Description of the task: Output every entry verbatim.
[[ Records, beginning ]]
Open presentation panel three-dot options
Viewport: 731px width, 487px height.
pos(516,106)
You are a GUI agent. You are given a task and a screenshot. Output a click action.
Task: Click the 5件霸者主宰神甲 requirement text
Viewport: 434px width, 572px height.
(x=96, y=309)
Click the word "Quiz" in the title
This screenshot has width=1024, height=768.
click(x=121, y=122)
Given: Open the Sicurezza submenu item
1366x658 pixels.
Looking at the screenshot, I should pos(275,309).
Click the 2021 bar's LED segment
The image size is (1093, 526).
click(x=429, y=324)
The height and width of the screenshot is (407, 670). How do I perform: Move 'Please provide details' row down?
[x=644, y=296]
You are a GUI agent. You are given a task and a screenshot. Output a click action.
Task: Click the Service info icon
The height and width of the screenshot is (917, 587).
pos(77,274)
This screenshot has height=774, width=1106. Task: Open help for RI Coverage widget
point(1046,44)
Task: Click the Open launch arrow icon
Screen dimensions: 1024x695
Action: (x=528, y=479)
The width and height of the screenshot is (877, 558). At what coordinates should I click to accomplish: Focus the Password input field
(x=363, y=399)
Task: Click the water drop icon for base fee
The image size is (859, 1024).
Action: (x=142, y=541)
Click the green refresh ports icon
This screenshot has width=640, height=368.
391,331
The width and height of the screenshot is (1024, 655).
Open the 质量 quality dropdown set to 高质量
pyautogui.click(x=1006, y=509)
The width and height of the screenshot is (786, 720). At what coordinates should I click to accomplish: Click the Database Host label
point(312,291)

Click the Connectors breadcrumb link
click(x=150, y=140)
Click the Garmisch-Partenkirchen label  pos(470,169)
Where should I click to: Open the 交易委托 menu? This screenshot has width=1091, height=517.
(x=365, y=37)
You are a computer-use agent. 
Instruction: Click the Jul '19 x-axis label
[[ Records, end ]]
Written answer:
Open presentation panel three-dot options
Viewport: 731px width, 487px height.
pos(516,106)
You are a GUI agent. You are given a task and a screenshot. Output a click action.
Task: Click the 5件霸者主宰神甲 requirement text
Viewport: 434px width, 572px height.
(x=96, y=309)
Click the word "Quiz" in the title
This screenshot has width=1024, height=768.
click(x=121, y=122)
Given: Open the Sicurezza submenu item
1366x658 pixels.
Looking at the screenshot, I should pos(275,309).
Click the 2021 bar's LED segment
The image size is (1093, 526).
click(x=429, y=324)
The height and width of the screenshot is (407, 670). How do I perform: Move 'Please provide details' row down?
[x=644, y=296]
You are a GUI agent. You are given a task and a screenshot. Output a click action.
Task: Click the Service info icon
The height and width of the screenshot is (917, 587).
pos(77,274)
This screenshot has height=774, width=1106. Task: Open help for RI Coverage widget
point(1046,44)
Task: Click the Open launch arrow icon
Screen dimensions: 1024x695
Action: (x=528, y=479)
The width and height of the screenshot is (877, 558). At what coordinates should I click to accomplish: Focus the Password input field
(x=363, y=399)
Task: Click the water drop icon for base fee
The image size is (859, 1024).
Action: (x=142, y=541)
Click the green refresh ports icon
This screenshot has width=640, height=368.
391,331
The width and height of the screenshot is (1024, 655).
Open the 质量 quality dropdown set to 高质量
pyautogui.click(x=1006, y=509)
The width and height of the screenshot is (786, 720). At what coordinates should I click to accomplish: Click the Database Host label
point(312,291)

Click the Connectors breadcrumb link
click(x=150, y=140)
Click the Garmisch-Partenkirchen label  pos(470,169)
Where should I click to: Open the 交易委托 menu? This screenshot has width=1091, height=517.
(x=365, y=37)
You are a computer-use agent. 
Instruction: Click the Jul '19 x-axis label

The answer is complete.